● **Assignment**:
Filter the entries below, keeping every line that has the word "Given".

_ _ _ _ _

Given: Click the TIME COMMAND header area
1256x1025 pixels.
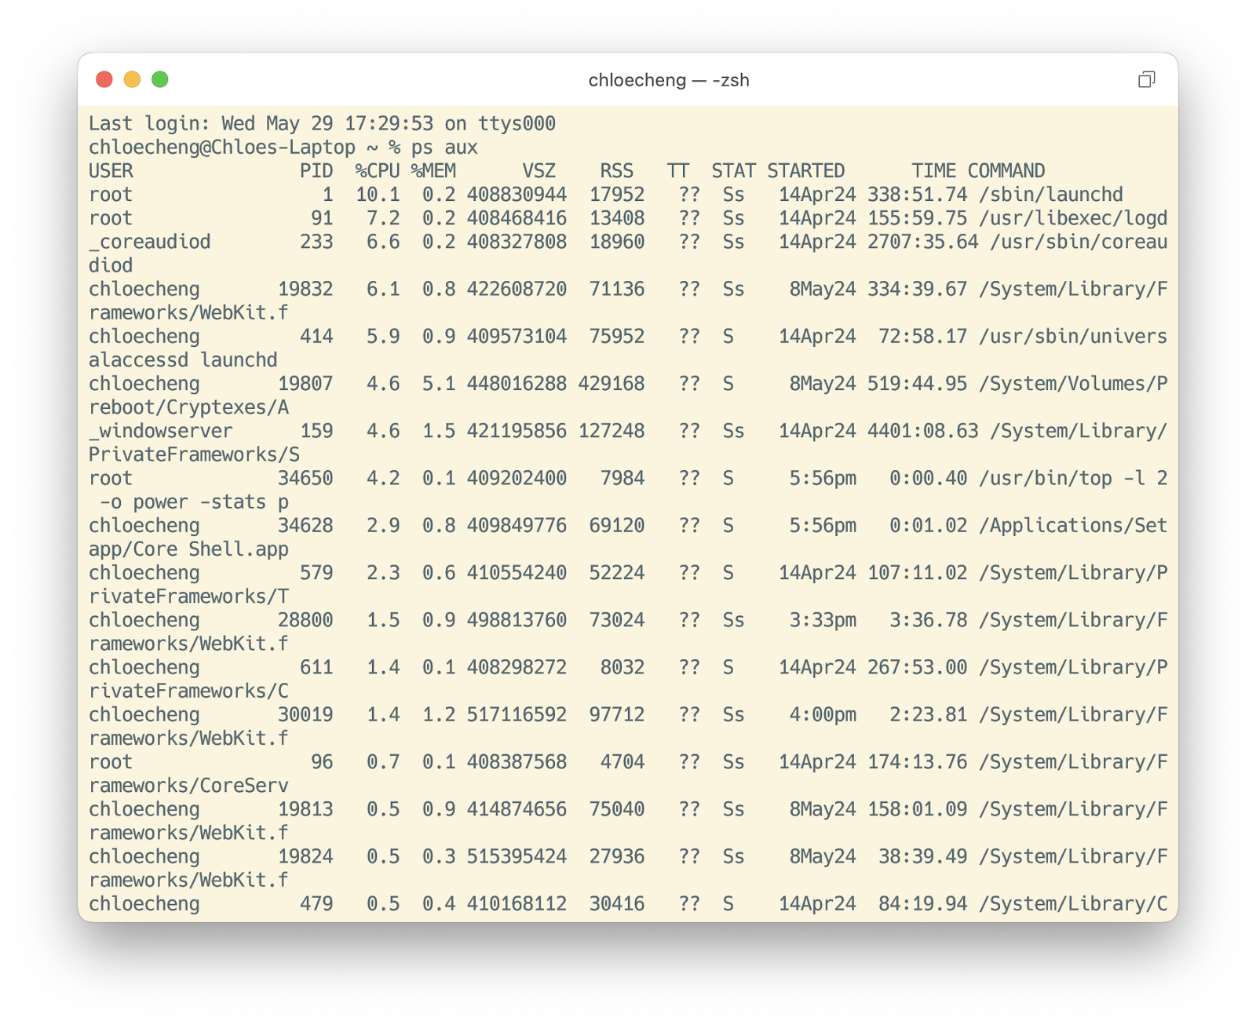Looking at the screenshot, I should pyautogui.click(x=978, y=170).
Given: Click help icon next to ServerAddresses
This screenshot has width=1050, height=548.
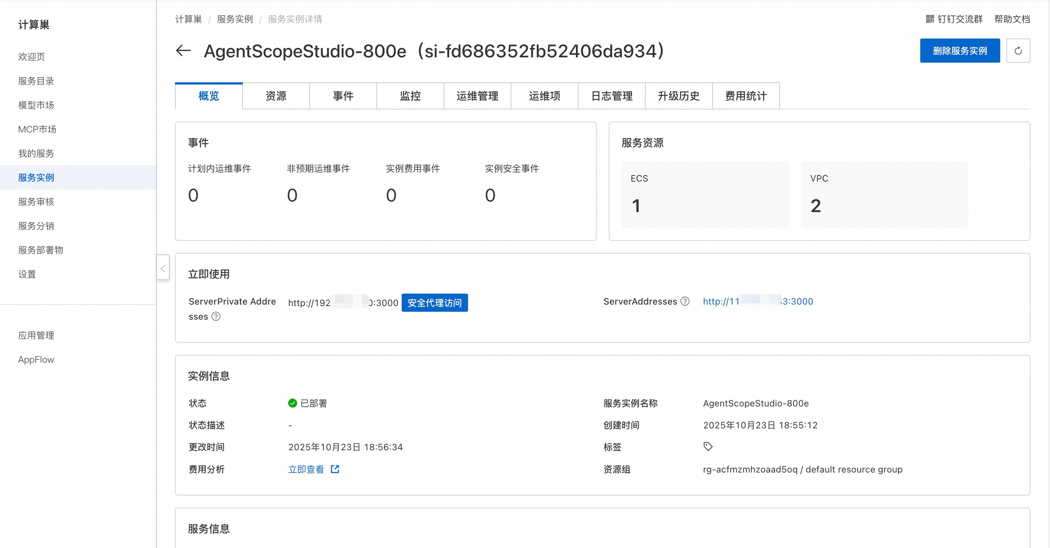Looking at the screenshot, I should (685, 301).
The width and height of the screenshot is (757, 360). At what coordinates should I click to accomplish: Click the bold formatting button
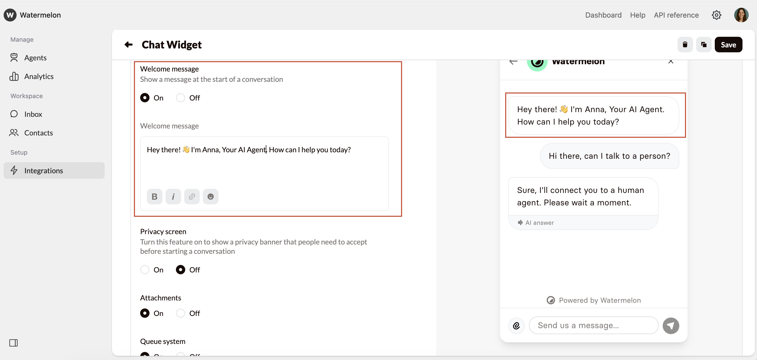154,196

_ _ _ _ _

● **The completed task**:
Given: Click the TIME COMMAND header area
Given: Click help icon next to ServerAddresses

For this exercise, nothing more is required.